What you will do: Nothing but the lines from the one containing "The height and" through the end of the data below should appear in the answer, each exact and free of pictures.

Top of Task material

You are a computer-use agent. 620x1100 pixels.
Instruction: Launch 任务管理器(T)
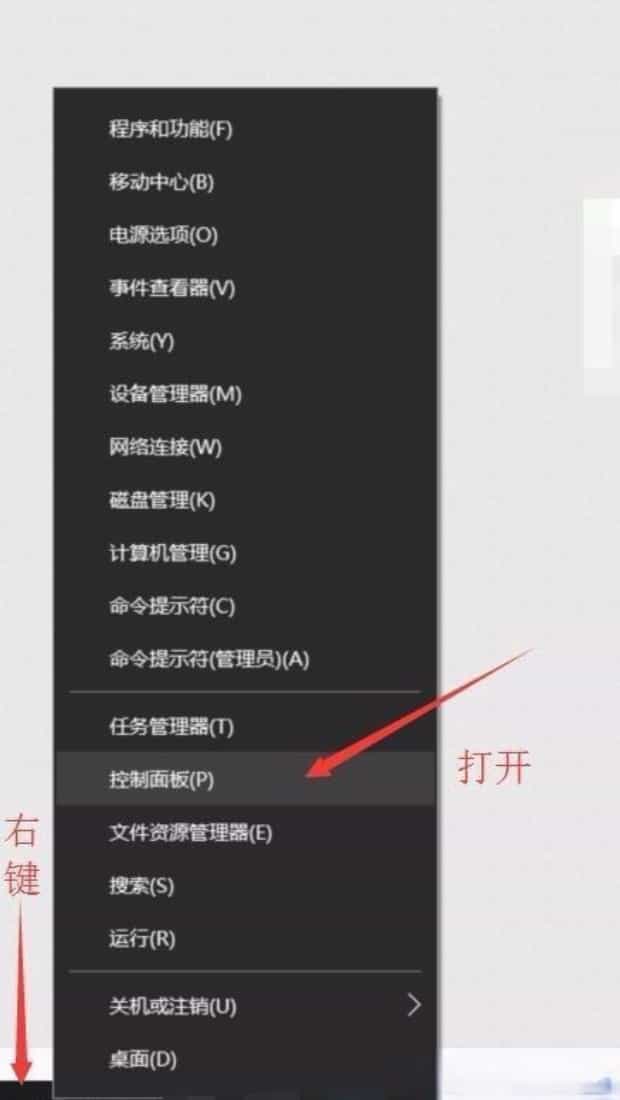coord(245,726)

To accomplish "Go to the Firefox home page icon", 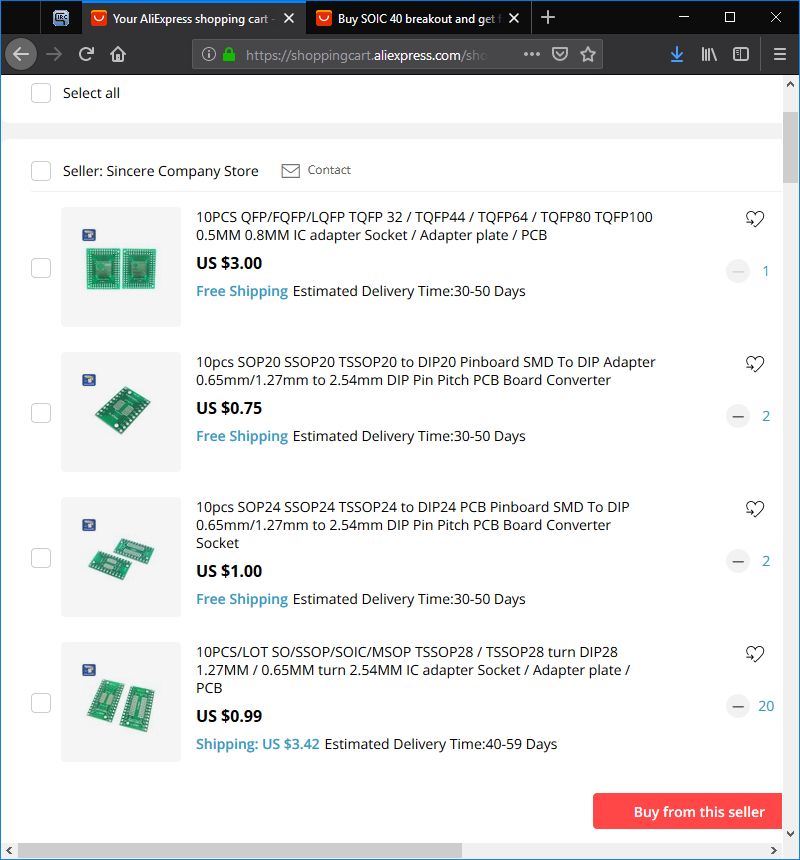I will (x=118, y=54).
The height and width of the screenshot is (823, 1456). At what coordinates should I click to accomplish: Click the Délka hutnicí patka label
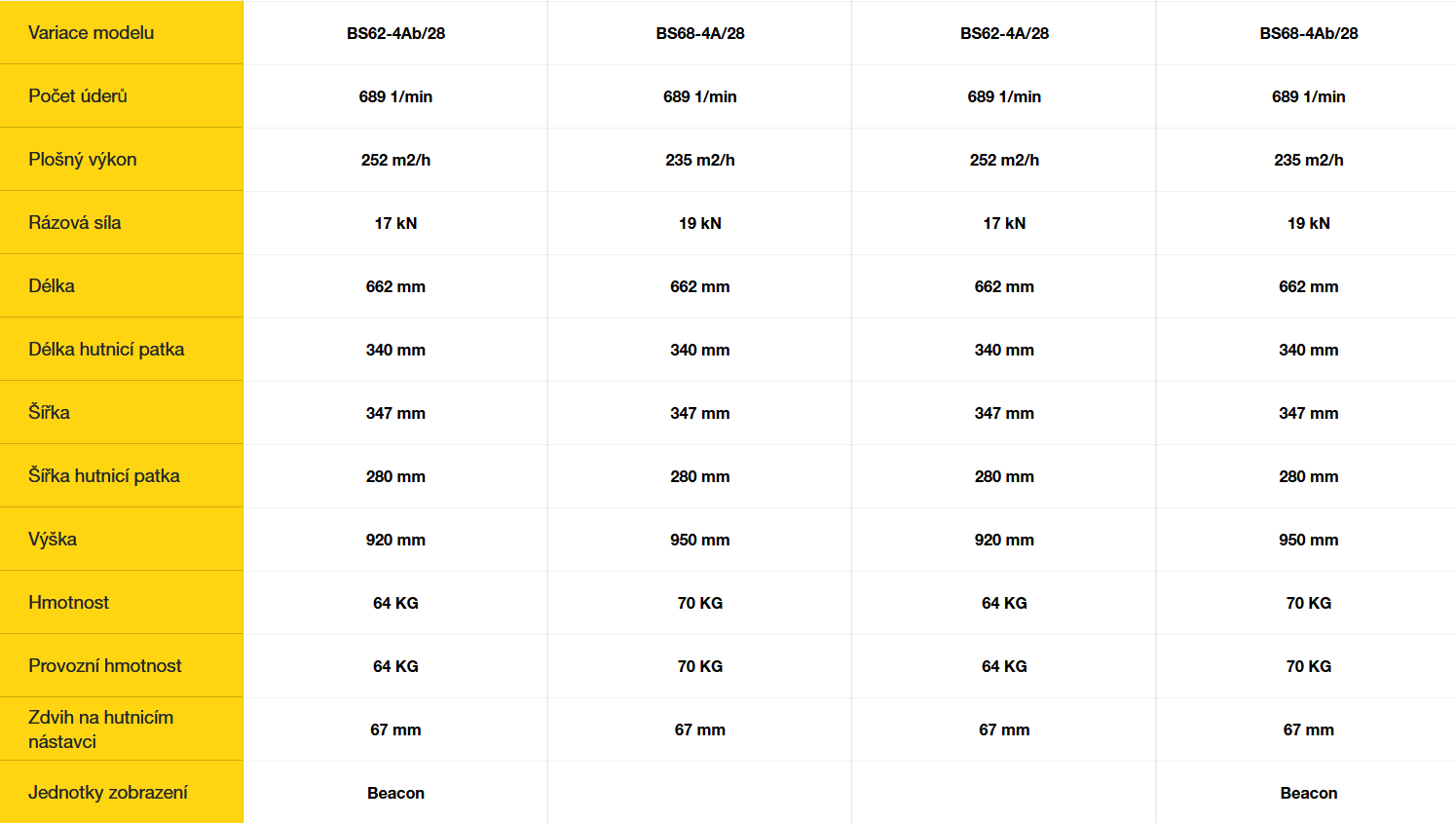pos(106,349)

Bottom of Task material

Solution to this problem:
The height and width of the screenshot is (823, 1456). At what coordinates should I click to accomplish: Click the Délka hutnicí patka label
pos(106,349)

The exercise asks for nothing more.